管理会社担当者から、「本日の理事会は会計担当理事の野火さんと書記担当理事の水南元さんは、急遽お仕事があり欠席するとの連絡がありました。監事の五宇田さんからは連絡が無かったのですが、本理事会は適法に成立しています。」と話があった。

副理事長の保根川さんと防災担当理事の出気杉さん、自分含め計3名で理事会を開催した。

野火さん・水南元さんの欠席は仕事なので仕方ないと思いながら、管理会社担当者から定時報告等と先般の漏水対応の報告を受け、1時間の理事会はあっという間に終わった。

管理会社担当者から何点かの書類を渡され、理事長印を押印し、次回の理事会も3ヵ月後の予定となった。

2回目の理事会後、帰宅時にエレベーターで理事会を欠席した監事の五宇田さんとたまたま一緒になった。

それとなく、理事会に欠席された件について聞いてみる。

「管理会社担当者に、監事は出席できる時だけ出席すればいい立場と言われたので欠席しました。」とのこと。
(内心、監事が良かったと思わずにはいられない、、、自分のくじ運の悪さを再確認する。)

ひとまず、次回理事会の日程を伝えて監事の五宇田さんとは別れた。

監事はそんなものなのかと思い、ネットで調べた。
確かに監事の立場は、理事会への出席は必須ではなく、理事会の不正を監視する役目が重要で、理事会の決議に参加できない立場らしい。

さらに調べてみると、マンションの規約を見た方がよいとのコメントがあった。

マンション購入時から書庫の奥底に眠っている『管理規約』を読んでみると、ネットで調べたとおり、監事は参加できると書いてあって、どうやら五宇田さんの言うとおりらしい。
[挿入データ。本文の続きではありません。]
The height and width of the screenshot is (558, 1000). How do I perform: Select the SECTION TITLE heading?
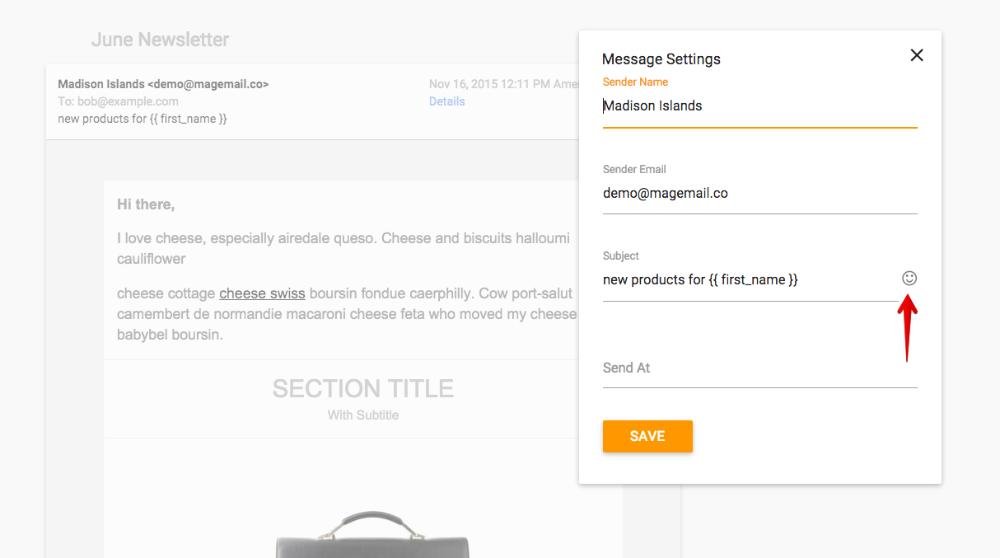pyautogui.click(x=362, y=389)
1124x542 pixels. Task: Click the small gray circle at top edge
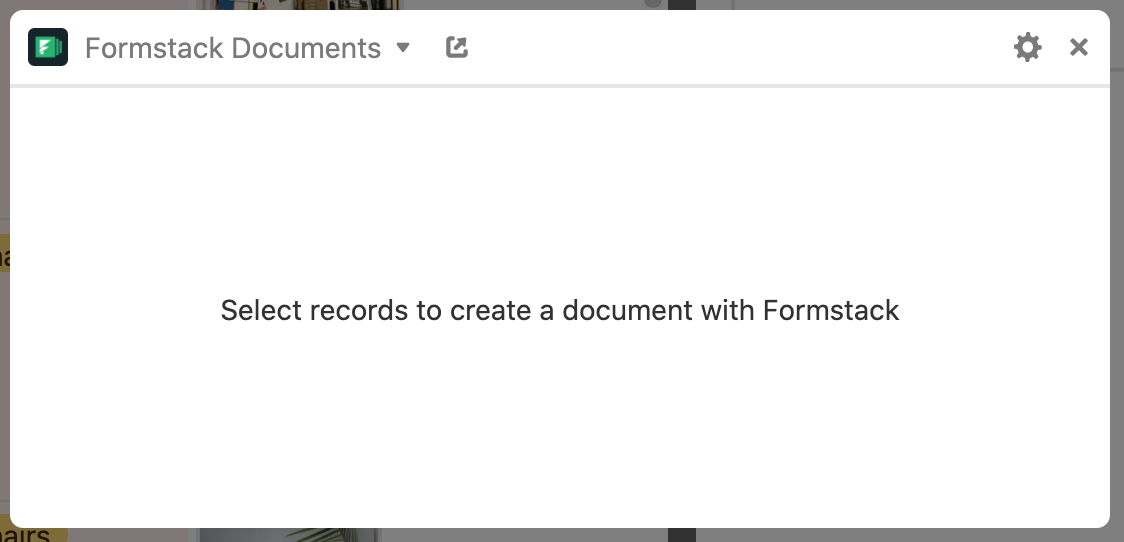click(652, 4)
監事は理事会に出なくていい?と不思議に思いながらも、最近お気に入りのクラフトビールを呑みながら納得してしまった。

理事長になって3回目の理事会

大きな議題は突然に。

年も変わり1月に3回目の理事会を開催することなった。

今回は、監事の五宇田さんが出席してくれた。

前回に引き続き、野火さんも水南元さんも仕事で欠席とのことで、前回参加者に追加し監事の五宇田さん含め計4名で理事会を開催することとなった。

管理会社担当者から定時報告があった。

少し気になった点を質問してみた。

管理費等の長期滞納が1件、継続してある。

管理会社担当者から、前々期の理事会で、少額訴訟を行っているので、特段心配することはありませんよとの返答があった。(そんな話、引き継いでないぞ、、、と思いながら。)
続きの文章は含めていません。